Guiding principles include that the Chairperson be an independent director, that the roles of Chairperson and CEO are performed by separate individuals, and that the majority of the board is independent. Furthermore, the composition of the Board should be diverse and represent a range of core competencies commensurate with the size, complexity and risk profile of the Bank to facilitate effective oversight. A higher proportion of non-executive directors helps mitigate possible conflicts of interest between the policy making process and day-to-day management of the Bank.

Evaluation

The Board reviews and evaluates its performance annually against all key areas of responsibility, and specifically areas where the Board and/or management contribution may be improved. It also reviews the structure of the Board, its size, and composition as well as committee structures and coordination. Additional parameters for Board evaluation include:

  • How the Board works as a unit, and the tone set by the Chairman and CEO
  • Board efficiency and effectiveness including individual director performance; the clarity of purpose, direction and values of the organisation; the quality of leadership; and key Board relationships
  • Risk management and governance
  • Strategic review and resource allocation
  • People issues and succession planning
  • Ethics management
  • Business performance, including the level and quality of reporting measures

The chairman typically leads the evaluation of the Board while the Directors jointly review the performance of the Chairman annually. The Board as a whole also reviews the performance of the CEO at least once a year.   


More information on the parameters the bank takes into consideration during Board assessments can be found here.

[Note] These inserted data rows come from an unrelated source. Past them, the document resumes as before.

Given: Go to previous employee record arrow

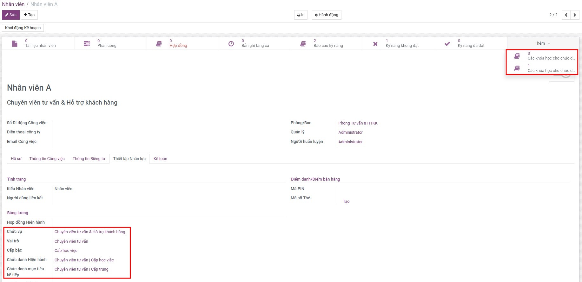Looking at the screenshot, I should coord(566,15).
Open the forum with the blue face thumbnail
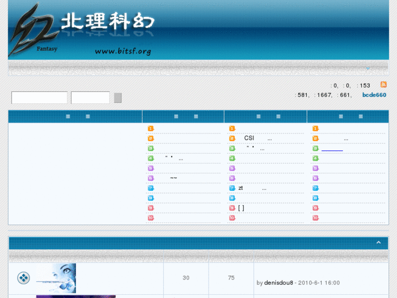The width and height of the screenshot is (397, 298). coord(56,278)
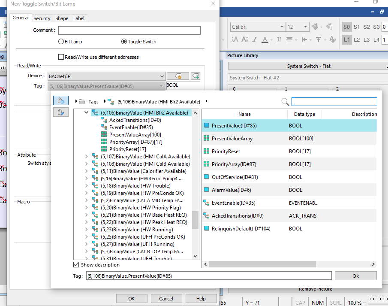Viewport: 388px width, 306px height.
Task: Switch to the Security tab
Action: tap(42, 18)
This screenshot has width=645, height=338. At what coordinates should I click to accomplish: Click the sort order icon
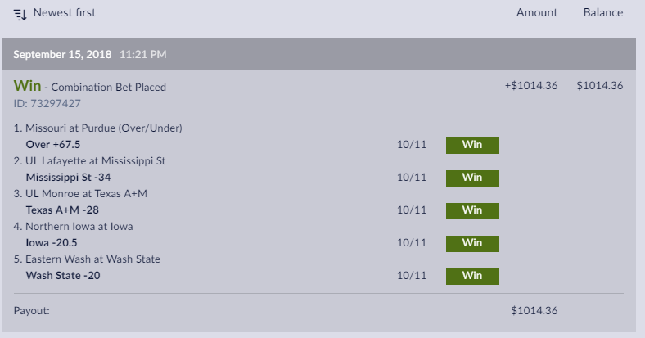(20, 13)
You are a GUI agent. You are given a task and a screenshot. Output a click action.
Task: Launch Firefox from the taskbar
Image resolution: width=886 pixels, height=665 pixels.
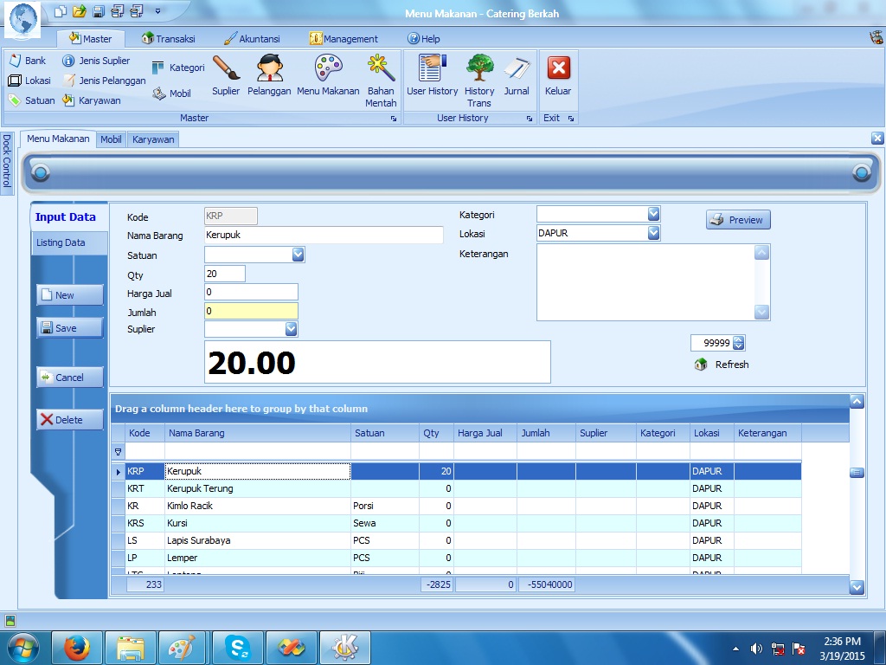pos(77,647)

Orientation of New Directors and Succession Planning

To maintain a current and effective Board, we ensure that new Board members are equipped with the information that will allow them to execute their duties in the best possible way. Our orientation process includes familiarisation with the role of the Board of Directors and its committees and charters, as well as all relevant policies adopted by the Board, the Bank’s business activities, and the industry and regulatory environment in which we operate. 

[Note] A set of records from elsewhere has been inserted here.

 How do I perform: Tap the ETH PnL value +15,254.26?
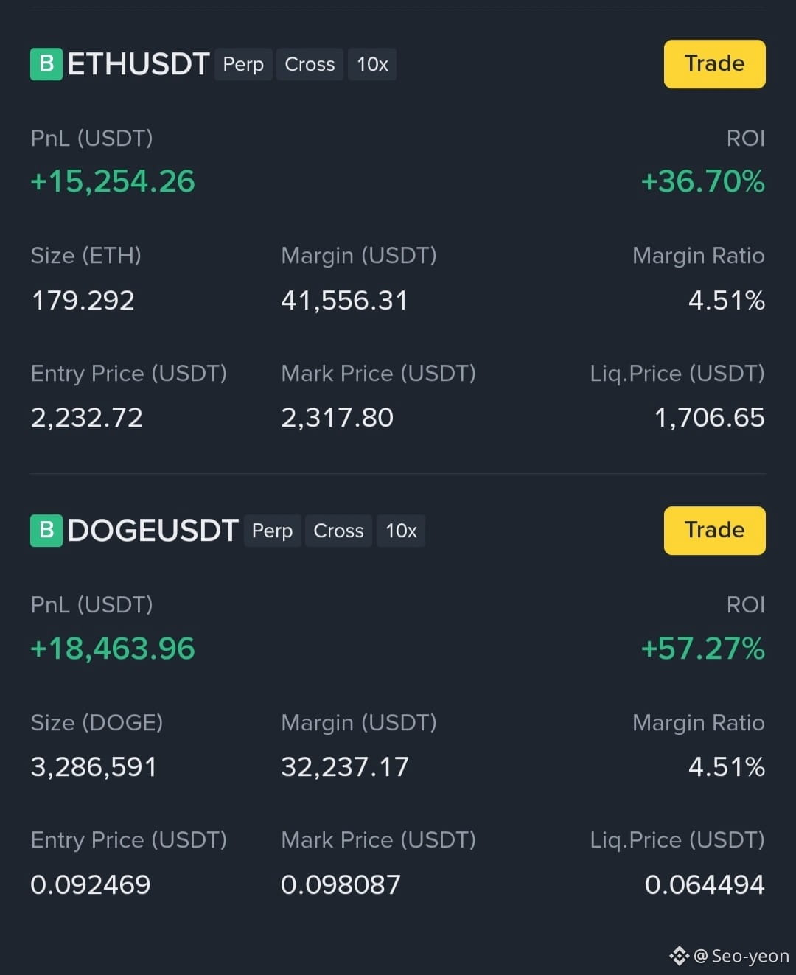113,181
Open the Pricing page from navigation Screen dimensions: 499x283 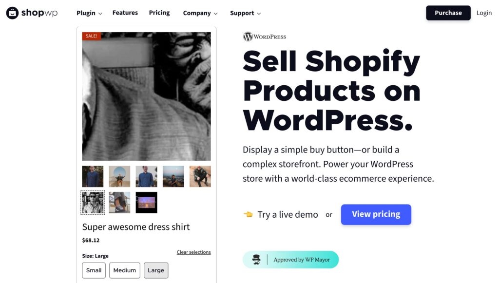point(159,13)
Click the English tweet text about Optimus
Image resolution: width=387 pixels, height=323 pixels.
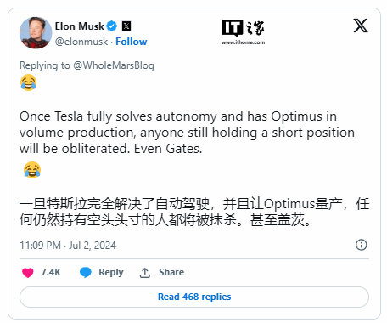187,133
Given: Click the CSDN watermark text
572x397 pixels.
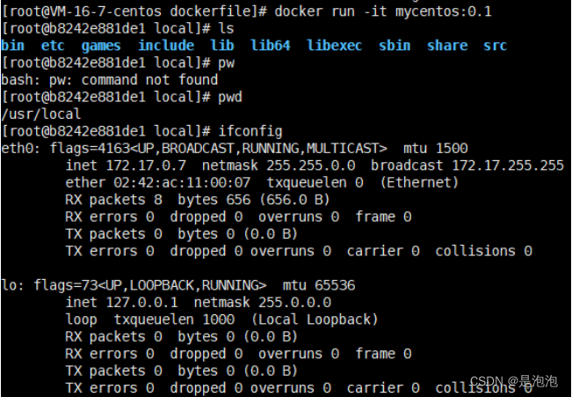Looking at the screenshot, I should 514,381.
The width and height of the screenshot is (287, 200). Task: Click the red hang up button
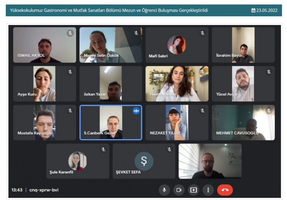[x=225, y=190]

Comprehensive updates, including on economic, regulatory, industry and business developments, ensure that our Board is constantly up-to-date and equipped to lead the Bank effectively. Regular visits to the cities in which we have a presence keep our Board in touch with on-ground developments and concerns. They also stay up-to-speed with best practices in areas like corporate governance. A combination of executive coaching and classroom training is deployed to address any further leadership and developmental needs.

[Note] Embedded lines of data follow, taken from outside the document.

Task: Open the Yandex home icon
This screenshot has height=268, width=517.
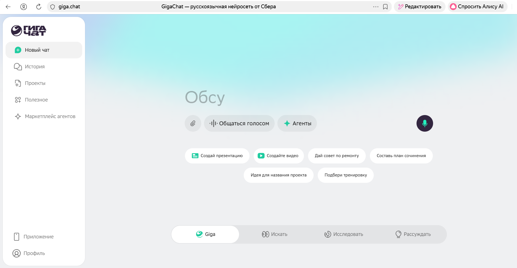Action: (x=23, y=7)
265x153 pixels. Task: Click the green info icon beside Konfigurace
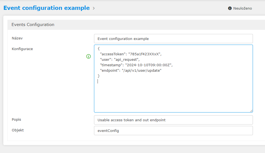pos(89,56)
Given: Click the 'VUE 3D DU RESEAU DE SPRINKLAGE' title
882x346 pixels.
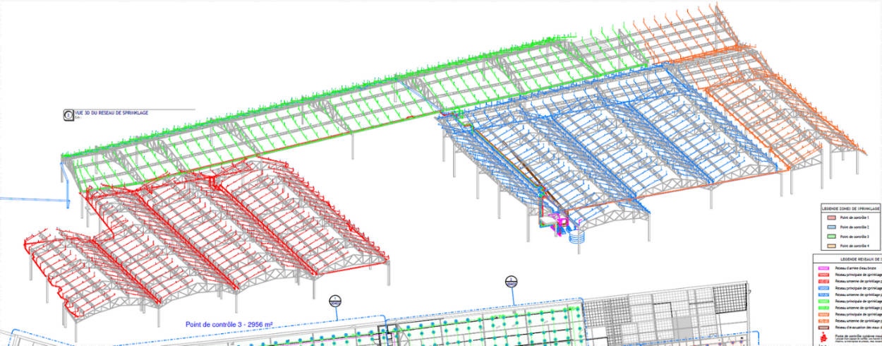Looking at the screenshot, I should click(113, 112).
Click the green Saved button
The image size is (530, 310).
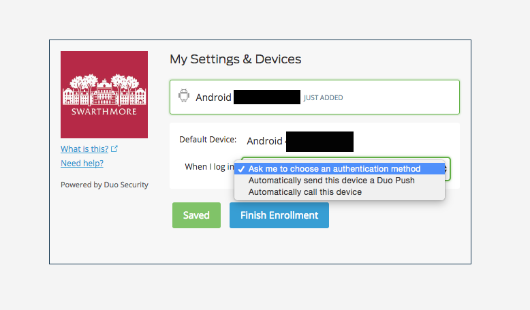point(196,215)

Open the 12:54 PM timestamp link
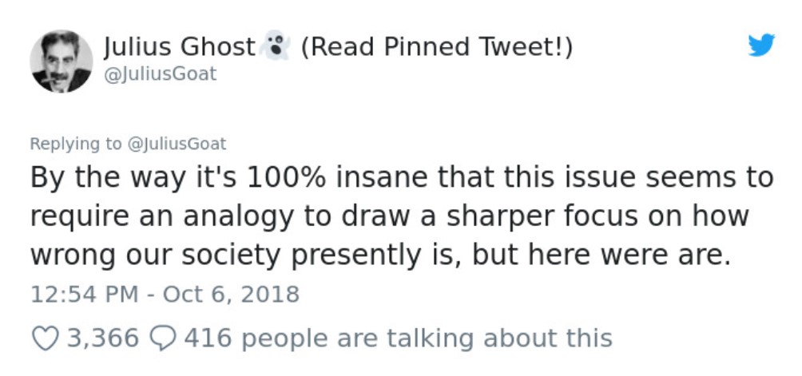[x=85, y=295]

We also have best practices in place for planning for senior appointments, including developing future-focused profiles for critical roles and the skills and competencies required. We create opportunities for our employees to rotate into different roles, and ensure our best people are ready to embrace bigger roles, allowing us all  to play to and maximise our collective strengths. Our VCGMs, for instance, are trained with a view that they may, one day, become part of KBZ Bank’s management. Similarly, some of our current Managing Directors began their careers as branch executives. Potential successors are identified and rigorously assessed, with timelines and transitions taken into consideration. All Directors and Senior Executives are also trained by the Thai Institute of Directors in areas such as corporate governance, as well as the technical knowledge required to uphold it.